Carroll recalled his first coaching gig at the University of the Pacific in 1974 for context on the significance of adding Ansah and Clowney in the same offseason.

"We had to wait so long for Zig to get ready to go that we didn't feel the impact of that much at this point, so that starts happening Game 1," he said. "But to also come up and get Jadeveon to add to it, that's a real boost. I've said before, any coach in the history of football is looking for a pass-rusher going into Week 1. If you can find a way to get a guy -- since UOP I've been thinking about that. For this to happen here in this situation is really exciting, and hopefully we can make the most of it."

There is merit to the thought the Seahawks should have simply extended Clark, who has been healthier and more productive than either Ansah or Clowney. But that's easier said than done for a team that also had to give Wilson and Wagner top-of-the-market deals. And you can't argue with the value plays Schneider made once he determined Clark's price tag was too steep.

Ansah and Clowney can now make that swap look even better.

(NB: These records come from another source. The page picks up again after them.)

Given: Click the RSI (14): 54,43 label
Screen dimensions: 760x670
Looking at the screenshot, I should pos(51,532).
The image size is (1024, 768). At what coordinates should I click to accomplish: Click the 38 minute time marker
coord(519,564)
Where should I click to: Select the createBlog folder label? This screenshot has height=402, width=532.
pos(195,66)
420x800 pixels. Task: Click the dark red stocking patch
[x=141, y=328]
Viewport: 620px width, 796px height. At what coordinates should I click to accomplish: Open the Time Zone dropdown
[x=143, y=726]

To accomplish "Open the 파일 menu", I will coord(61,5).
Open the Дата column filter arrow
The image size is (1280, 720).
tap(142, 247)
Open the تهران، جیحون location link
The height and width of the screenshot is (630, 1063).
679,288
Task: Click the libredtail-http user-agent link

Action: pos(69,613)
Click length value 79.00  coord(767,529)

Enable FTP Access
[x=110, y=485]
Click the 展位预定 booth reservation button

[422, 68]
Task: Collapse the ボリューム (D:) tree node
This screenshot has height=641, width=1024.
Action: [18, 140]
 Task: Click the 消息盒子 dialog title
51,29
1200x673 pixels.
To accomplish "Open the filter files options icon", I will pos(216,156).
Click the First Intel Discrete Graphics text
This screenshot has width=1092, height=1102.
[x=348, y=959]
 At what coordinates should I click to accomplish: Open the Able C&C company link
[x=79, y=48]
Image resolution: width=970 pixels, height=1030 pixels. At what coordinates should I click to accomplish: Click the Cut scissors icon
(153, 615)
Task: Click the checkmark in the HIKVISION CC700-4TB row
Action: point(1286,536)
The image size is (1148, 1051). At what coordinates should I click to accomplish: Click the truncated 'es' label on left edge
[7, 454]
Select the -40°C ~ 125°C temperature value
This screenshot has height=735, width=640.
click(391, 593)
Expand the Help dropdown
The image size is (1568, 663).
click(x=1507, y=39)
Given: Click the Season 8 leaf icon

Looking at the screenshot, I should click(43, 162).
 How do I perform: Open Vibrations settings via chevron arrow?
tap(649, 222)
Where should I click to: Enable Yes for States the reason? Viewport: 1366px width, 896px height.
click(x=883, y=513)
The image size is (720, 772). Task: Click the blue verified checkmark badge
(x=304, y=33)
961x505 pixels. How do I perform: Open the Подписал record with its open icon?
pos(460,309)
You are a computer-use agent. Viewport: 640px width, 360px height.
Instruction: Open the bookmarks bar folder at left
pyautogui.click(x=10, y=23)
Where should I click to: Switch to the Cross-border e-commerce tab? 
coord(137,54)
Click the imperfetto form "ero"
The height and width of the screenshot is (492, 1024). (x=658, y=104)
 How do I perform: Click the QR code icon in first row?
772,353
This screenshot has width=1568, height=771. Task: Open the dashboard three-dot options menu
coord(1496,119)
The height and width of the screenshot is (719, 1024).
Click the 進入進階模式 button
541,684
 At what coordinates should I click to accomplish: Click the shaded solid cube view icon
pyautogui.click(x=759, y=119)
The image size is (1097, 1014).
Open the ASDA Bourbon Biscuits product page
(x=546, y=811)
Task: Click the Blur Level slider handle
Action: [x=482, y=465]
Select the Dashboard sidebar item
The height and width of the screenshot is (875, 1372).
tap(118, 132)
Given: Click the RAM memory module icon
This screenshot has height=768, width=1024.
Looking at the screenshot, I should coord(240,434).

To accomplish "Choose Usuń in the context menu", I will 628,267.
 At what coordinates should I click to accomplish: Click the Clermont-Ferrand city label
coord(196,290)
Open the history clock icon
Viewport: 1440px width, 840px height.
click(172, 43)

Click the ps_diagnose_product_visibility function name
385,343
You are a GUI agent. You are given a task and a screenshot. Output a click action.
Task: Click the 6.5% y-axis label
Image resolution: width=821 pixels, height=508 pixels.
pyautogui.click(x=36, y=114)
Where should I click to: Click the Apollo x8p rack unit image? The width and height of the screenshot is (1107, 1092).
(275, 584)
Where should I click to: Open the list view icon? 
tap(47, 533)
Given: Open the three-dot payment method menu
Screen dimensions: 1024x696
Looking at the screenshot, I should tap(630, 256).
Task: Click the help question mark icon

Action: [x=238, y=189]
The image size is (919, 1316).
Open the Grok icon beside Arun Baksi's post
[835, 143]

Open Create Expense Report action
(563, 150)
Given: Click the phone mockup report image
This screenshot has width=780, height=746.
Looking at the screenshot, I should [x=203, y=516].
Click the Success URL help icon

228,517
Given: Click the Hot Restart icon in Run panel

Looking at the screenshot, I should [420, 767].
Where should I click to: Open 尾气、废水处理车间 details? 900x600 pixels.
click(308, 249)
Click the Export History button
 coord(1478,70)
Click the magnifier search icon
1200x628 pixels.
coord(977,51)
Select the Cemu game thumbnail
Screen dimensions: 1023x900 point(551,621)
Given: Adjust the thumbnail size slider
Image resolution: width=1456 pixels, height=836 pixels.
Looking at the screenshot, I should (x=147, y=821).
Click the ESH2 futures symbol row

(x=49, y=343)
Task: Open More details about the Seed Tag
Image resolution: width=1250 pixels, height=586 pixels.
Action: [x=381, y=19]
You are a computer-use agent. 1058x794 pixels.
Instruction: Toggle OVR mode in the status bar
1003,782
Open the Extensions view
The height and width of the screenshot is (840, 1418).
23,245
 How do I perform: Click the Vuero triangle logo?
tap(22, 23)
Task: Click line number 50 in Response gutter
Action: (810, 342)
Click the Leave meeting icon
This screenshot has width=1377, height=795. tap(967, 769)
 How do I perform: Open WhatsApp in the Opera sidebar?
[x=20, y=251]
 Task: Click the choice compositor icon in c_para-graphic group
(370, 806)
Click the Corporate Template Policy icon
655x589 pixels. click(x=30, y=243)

"To me, this is a classic example of competing," Carroll said of Schneider's pursuit of Clowney. "Every turn, wherever there's players available and there's an opportunity to get better, we're working it. We're always trying to get in every deal. John will always say it that way. We're always trying to get in every deal that's out there to see if it suits us. He worked his way through it and made it happen."